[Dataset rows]
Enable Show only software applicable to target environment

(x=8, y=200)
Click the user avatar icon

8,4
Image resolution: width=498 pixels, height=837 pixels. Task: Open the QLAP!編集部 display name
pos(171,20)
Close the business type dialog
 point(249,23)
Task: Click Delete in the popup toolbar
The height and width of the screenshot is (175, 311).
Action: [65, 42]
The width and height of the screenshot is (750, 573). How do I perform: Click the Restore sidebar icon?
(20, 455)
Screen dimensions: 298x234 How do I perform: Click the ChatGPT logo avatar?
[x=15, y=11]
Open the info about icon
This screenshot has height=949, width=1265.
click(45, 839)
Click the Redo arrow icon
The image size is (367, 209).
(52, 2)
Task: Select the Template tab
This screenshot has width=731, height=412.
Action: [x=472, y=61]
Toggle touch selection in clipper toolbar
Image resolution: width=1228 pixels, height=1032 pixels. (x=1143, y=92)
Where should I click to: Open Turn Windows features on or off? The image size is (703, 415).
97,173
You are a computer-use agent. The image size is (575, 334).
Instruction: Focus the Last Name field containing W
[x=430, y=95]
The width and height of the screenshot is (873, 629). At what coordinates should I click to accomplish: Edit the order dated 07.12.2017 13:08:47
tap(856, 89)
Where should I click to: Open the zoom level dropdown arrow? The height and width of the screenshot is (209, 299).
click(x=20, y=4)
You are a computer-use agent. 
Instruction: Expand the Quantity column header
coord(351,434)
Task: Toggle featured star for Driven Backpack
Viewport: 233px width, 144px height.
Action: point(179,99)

■ WHAT TO DO ■
Rewrite these lines as a JSON list of strings, one string per line, skipping blank lines. Include every line from all the dataset rows.

■ EXERCISE OUTPUT ■
[
  "Enable Show only software applicable to target environment",
  "(x=8, y=200)",
  "Click the user avatar icon",
  "8,4",
  "Image resolution: width=498 pixels, height=837 pixels. Task: Open the QLAP!編集部 display name",
  "pos(171,20)",
  "Close the business type dialog",
  " point(249,23)",
  "Task: Click Delete in the popup toolbar",
  "The height and width of the screenshot is (175, 311).",
  "Action: [65, 42]",
  "The width and height of the screenshot is (750, 573). How do I perform: Click the Restore sidebar icon?",
  "(20, 455)",
  "Screen dimensions: 298x234 How do I perform: Click the ChatGPT logo avatar?",
  "[x=15, y=11]",
  "Open the info about icon",
  "This screenshot has height=949, width=1265.",
  "click(45, 839)",
  "Click the Redo arrow icon",
  "The image size is (367, 209).",
  "(52, 2)",
  "Task: Select the Template tab",
  "This screenshot has width=731, height=412.",
  "Action: [x=472, y=61]",
  "Toggle touch selection in clipper toolbar",
  "Image resolution: width=1228 pixels, height=1032 pixels. (x=1143, y=92)",
  "Where should I click to: Open Turn Windows features on or off? The image size is (703, 415).",
  "97,173",
  "You are a computer-use agent. The image size is (575, 334).",
  "Instruction: Focus the Last Name field containing W",
  "[x=430, y=95]",
  "The width and height of the screenshot is (873, 629). At what coordinates should I click to accomplish: Edit the order dated 07.12.2017 13:08:47",
  "tap(856, 89)",
  "Where should I click to: Open the zoom level dropdown arrow? The height and width of the screenshot is (209, 299).",
  "click(x=20, y=4)",
  "You are a computer-use agent. ",
  "Instruction: Expand the Quantity column header",
  "coord(351,434)",
  "Task: Toggle featured star for Driven Backpack",
  "Viewport: 233px width, 144px height.",
  "Action: point(179,99)"
]